Image source: Pellant et al. 2005. Interpreting Indicators of Rangeland Health, v4
Each of the 17 indicators is assessed on a sliding scale of five categories based on evaluation of the field condition against the site's reference sheet key using the following categories:
Once all of the indicators are assessed, those indicators related to soil and site stability are combined to get an overall rating for that attribute. This process is repeated for hydrologic function and biotic integrity to get three overall ratings for the site. Collapsing the three indicators into a single overall indicator is discouraged because it combines different attributes that may not be equivalent or equally weighted.
This protocol is a qualitative assessment that provides a preliminary evaluation of soil/site stability, hydrologic function, and biotic integrity and is NOT intended to be used to identify the cause(s) of resource problems, independently make management decisions, or determine trend. It can be useful when combined with other quantitative methods, and can help identify processes responsible for decreases in rangeland health. A limitation to using this protocol, however is that it requires a high level of expertise and should be used by experienced, knowledgeable land managers and technical specialists with a strong understanding of the ecological sites being evaluated and the associated ecological processes, vegetation, and soils for each site. In addition, if reference sheets are not available for the area being evaluated, additional expertise is required to develop a reference sheet.

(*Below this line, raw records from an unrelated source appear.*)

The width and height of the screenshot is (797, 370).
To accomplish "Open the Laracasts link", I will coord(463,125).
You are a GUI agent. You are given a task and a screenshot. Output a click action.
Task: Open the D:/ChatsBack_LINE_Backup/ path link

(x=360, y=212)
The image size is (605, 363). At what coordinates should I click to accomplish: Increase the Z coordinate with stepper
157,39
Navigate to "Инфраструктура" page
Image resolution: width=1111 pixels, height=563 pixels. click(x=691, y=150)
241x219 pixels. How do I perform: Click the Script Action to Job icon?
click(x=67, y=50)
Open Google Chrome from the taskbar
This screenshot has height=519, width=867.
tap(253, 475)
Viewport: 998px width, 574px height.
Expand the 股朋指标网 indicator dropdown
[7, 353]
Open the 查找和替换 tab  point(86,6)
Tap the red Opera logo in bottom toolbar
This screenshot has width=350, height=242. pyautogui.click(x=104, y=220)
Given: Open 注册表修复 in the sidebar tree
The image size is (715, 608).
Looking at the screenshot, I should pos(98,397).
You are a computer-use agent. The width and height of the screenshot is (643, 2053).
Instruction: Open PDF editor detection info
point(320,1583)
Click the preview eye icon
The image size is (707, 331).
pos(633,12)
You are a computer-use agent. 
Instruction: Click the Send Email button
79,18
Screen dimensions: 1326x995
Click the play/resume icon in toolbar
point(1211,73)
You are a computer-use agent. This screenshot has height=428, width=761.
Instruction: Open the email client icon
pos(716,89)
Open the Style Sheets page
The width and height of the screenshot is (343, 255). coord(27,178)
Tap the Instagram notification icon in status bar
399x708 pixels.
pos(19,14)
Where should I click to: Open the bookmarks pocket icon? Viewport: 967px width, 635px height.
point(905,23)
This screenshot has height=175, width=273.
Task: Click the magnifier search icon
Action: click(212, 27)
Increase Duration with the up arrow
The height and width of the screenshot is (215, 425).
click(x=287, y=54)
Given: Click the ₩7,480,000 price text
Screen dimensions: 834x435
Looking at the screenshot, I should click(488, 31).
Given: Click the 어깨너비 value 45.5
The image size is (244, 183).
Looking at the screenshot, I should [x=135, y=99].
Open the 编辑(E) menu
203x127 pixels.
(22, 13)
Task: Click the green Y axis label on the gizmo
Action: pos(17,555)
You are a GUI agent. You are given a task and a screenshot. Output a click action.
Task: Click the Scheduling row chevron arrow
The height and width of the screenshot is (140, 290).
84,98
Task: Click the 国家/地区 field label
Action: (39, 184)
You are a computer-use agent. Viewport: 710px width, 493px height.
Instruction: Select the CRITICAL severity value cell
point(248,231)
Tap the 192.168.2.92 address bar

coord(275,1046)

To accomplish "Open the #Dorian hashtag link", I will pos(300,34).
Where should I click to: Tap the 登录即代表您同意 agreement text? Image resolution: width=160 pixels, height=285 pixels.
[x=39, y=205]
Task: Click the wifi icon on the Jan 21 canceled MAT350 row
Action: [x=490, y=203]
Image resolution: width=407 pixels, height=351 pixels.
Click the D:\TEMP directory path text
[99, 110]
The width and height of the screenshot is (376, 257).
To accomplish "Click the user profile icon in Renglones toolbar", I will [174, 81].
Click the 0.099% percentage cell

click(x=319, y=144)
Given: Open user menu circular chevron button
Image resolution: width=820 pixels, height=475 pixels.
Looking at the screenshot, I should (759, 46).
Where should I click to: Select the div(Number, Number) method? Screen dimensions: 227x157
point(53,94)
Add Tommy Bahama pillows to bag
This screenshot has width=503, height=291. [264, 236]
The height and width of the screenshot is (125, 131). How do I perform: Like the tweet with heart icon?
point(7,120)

While there are other qualitative site ranking methods like Pasture Condition Scoring and Site Condition Assessment, Interpreting Indicators of Rangeland Health is the only one that is designed around a broad suite of indicators to assess soil and site stability, hydrologic function, and biotic integrity. A number of other methods (e.g., Step Point for estimating cover or estimating plant production) are often used when implementing the Rangeland Health Indicators.